The bio techs rushed to get his boots and pants off as fast as they could. With knives, they cut the laces from the boots and pulled them off, placing them quickly into sealed bags. They then removed his belt and pulled off the trousers quickly to reveal the thermal underwear, which was discolored from the effect of the TZ-E on his shin.

“Oh, Jesus! Hurry up! Oh, God! Don’t let me die like that guy!”

They pulled off the long underwear and put it in a bag. The tech turned back toward Beckwith. He gasped as two small orange circles grew from mere dots to the size of silver dollar coins in a matter of seconds.

Beckwith felt a painful sensation on the surface of his skin. He looked down and saw the bacteria growing rapidly across his left shin, visibly spreading up his leg.

“No! No!” he shouted. “Cut it off! Cut my leg off! Hurry up, before it spreads!”

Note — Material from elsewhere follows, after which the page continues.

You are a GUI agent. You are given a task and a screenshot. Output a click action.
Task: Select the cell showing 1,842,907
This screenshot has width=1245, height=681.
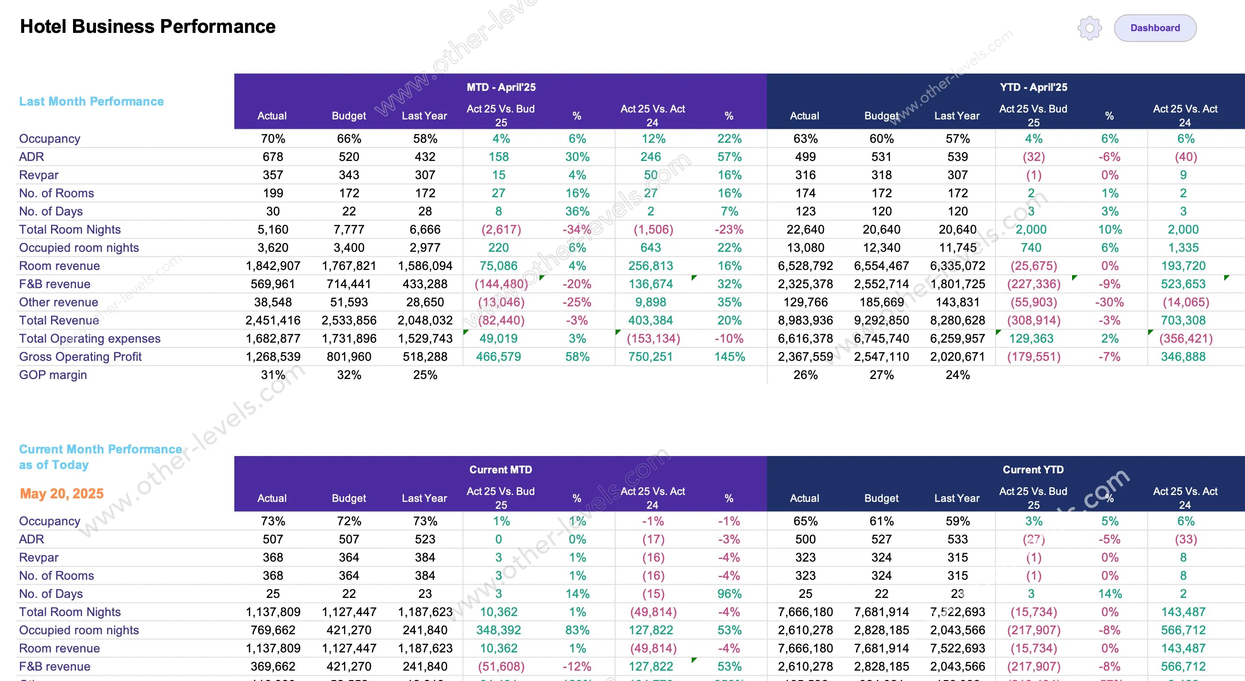[273, 266]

Forester reacted first. He, too, had seen how fast this thing spread and couldn’t let his fellow warrior to die that way. He quickly drew out his fighting knife and pushed the
terrified tech
aside.

Beckwith dropped to the floor of the tent. “Hurry! Hurry up!” He nearly screamed the words.

“Hold him!” Forester shouted to the technicians. “Hold him down!”

Two of the
techs
grabbed
his shoulders and a third his right leg. Forester
pulled
a tourniquet from an open first aid bag and tightened it around Beckwith’s thigh. He held the limb down with his own body weight and placed the razor-sharp blade of his ten-inch-long SOG fighting knife under Beckwith’s kneecap, careful not to touch the infected surface of the leg six inches lower, where the bacteria was spreading.

The Marine grunted, sucked in a deep breath, and held it as his partner tensed and leaned his body weight onto the blade. In a single, rapid motion, Forester swiftly sliced up under the patella, then down through the knee joint, shearing tendon, cartilage, and bone until the lower part of the leg was amputated at the joint.